Platform Notes

OS-specific requirements for compiling the native C backends.

The hidden-attractors-fo library uses highly optimized C backends to accelerate fractional-order integration (EFORK and ABM solvers) and integer-order integration (RK4). These backends are automatically compiled via ctypes on first run, which requires a working C compiler on your system.

Platform Support Matrix

OSPythonCompiler RequirementOpenMP Support
Linux (Ubuntu/Debian)3.11+gcc (build-essential)Native (libgomp)
macOS (Apple Silicon/Intel)3.11+clang (Xcode Command Line Tools)Via Homebrew (libomp)
Windows3.11+gcc (via MinGW-w64 / MSYS2)Native (libgomp)

Linux Setup

Most Linux distributions come with gcc pre-installed or easily available.

sudo apt update
sudo apt install build-essential

No extra configuration is needed. The library will automatically detect gcc and compile with OpenMP support.


macOS Setup

macOS uses Apple’s clang, which does not ship with OpenMP support by default.
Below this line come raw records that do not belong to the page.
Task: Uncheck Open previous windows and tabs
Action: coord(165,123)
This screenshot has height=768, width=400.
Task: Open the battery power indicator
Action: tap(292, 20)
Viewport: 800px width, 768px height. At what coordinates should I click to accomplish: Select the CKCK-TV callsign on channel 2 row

  1. Install Command Line Tools:

    xcode-select --install
  2. Install OpenMP via Homebrew:

    brew install libomp

The library’s compiler scripts (native/compile.py) are configured to automatically search for Homebrew’s libomp paths on macOS.


Windows Setup

Windows requires a GCC-compatible compiler. We strongly recommend MinGW-w64 via MSYS2.

  1. Install MSYS2 from msys2.org.
  2. Install the toolchain: Open the MSYS2 terminal and run:
    pacman -S mingw-w64-ucrt-x86_64-gcc
  3. Add to PATH: Ensure that the C:\msys64\ucrt64\bin directory is in your Windows system PATH environment variable.
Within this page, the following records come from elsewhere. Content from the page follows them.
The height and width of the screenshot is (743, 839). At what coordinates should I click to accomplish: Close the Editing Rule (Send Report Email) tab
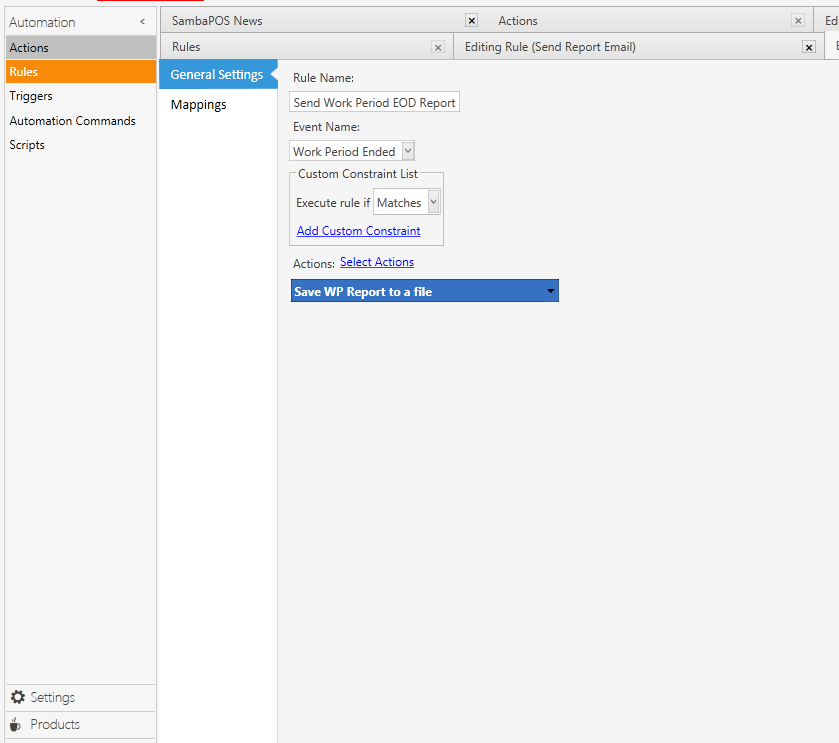coord(809,47)

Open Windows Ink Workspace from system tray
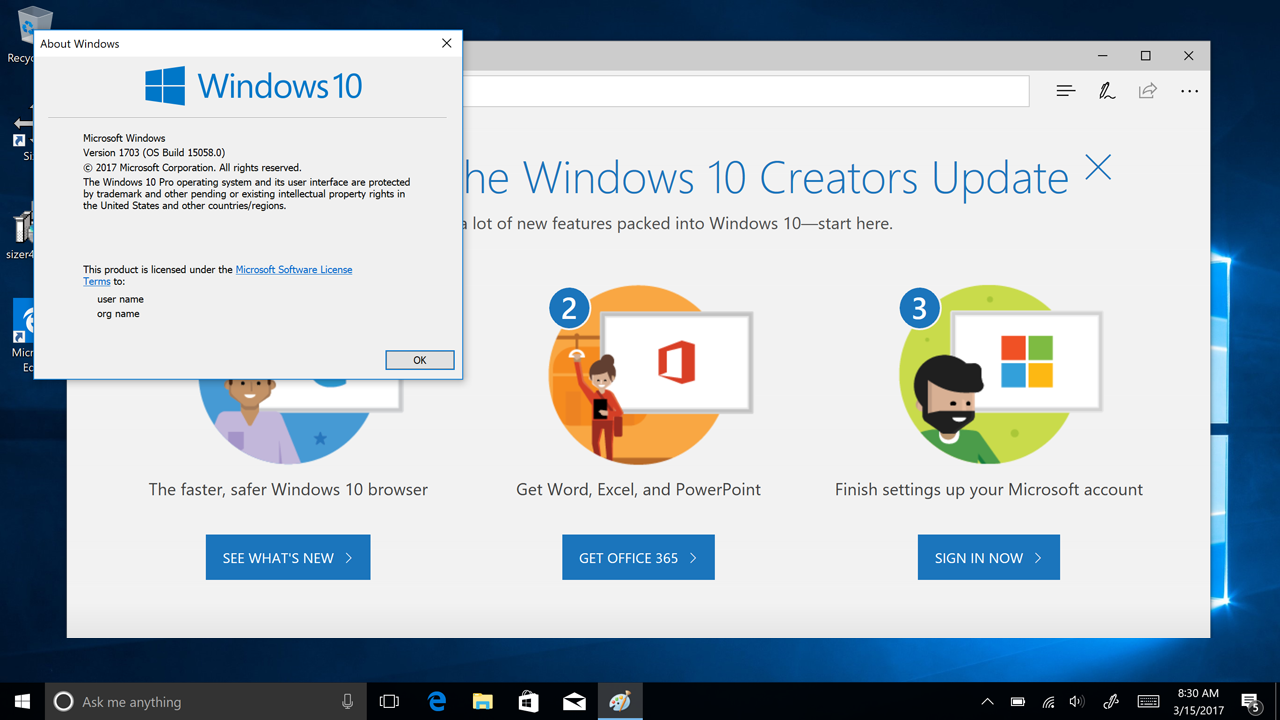(1110, 701)
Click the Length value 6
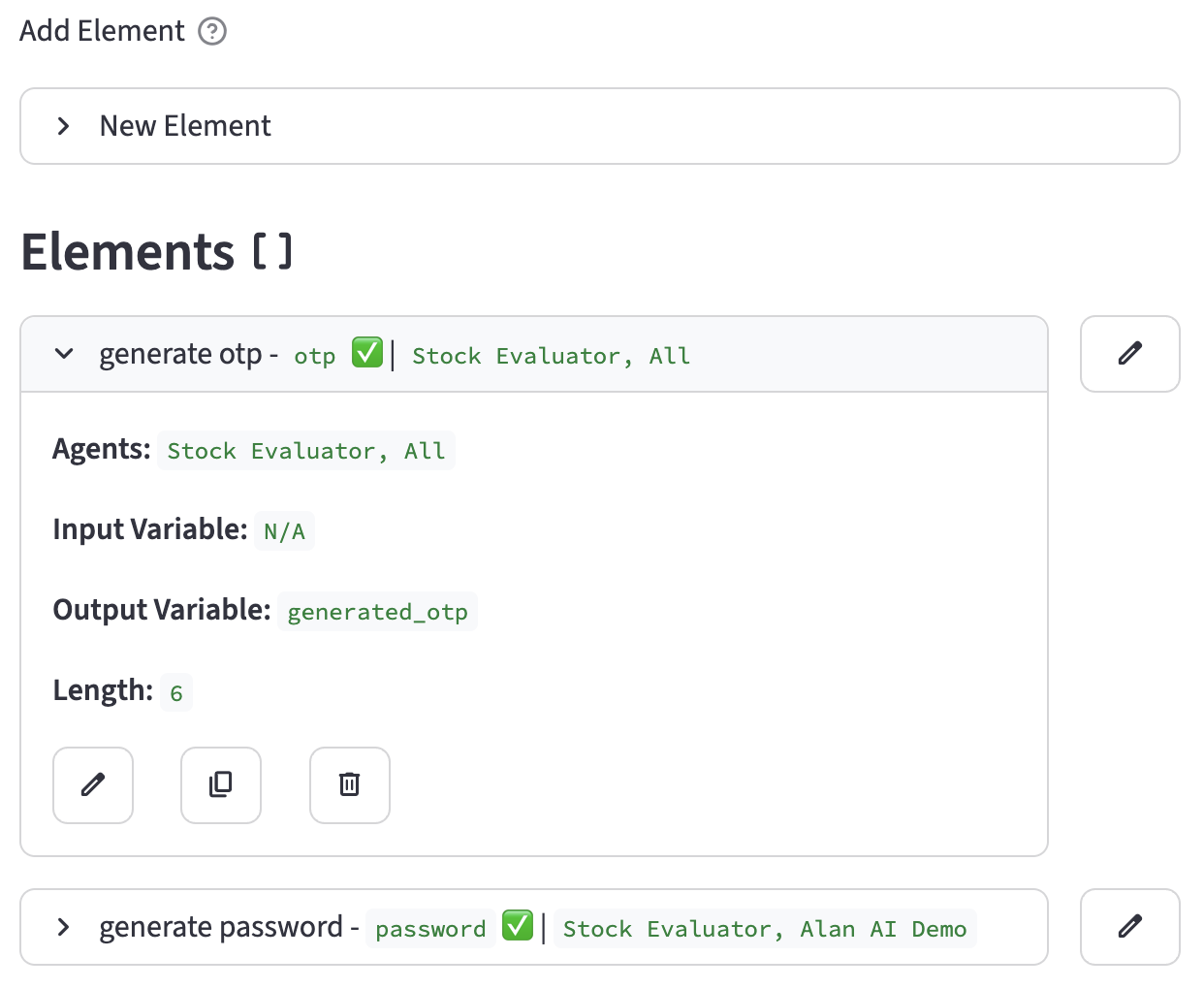This screenshot has height=989, width=1204. 176,693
You can verify the installation in a normal command prompt or PowerShell:

gcc --version

Fallback Mode and Disabling OpenMP

If compilation fails, the library will automatically fall back to pure-Python/NumPy implementations of the solvers. You will see a warning in the console:

Warning

Failed to compile C backend. Falling back to Python implementation. Integration will be significantly slower.

Disabling OpenMP

If you have a working C compiler but are facing issues with OpenMP (e.g., missing library headers), you can force the compiler to skip OpenMP by setting an environment variable before running your Python script:

Linux/macOS:

export ALLOW_NO_OPENMP=1
python my_script.py

Windows (PowerShell):

$env:ALLOW_NO_OPENMP="1"
python my_script.py

The C backend will still compile and run, but multi-threaded parallel loops (like evaluating multiple initial conditions simultaneously) will run sequentially on a single core.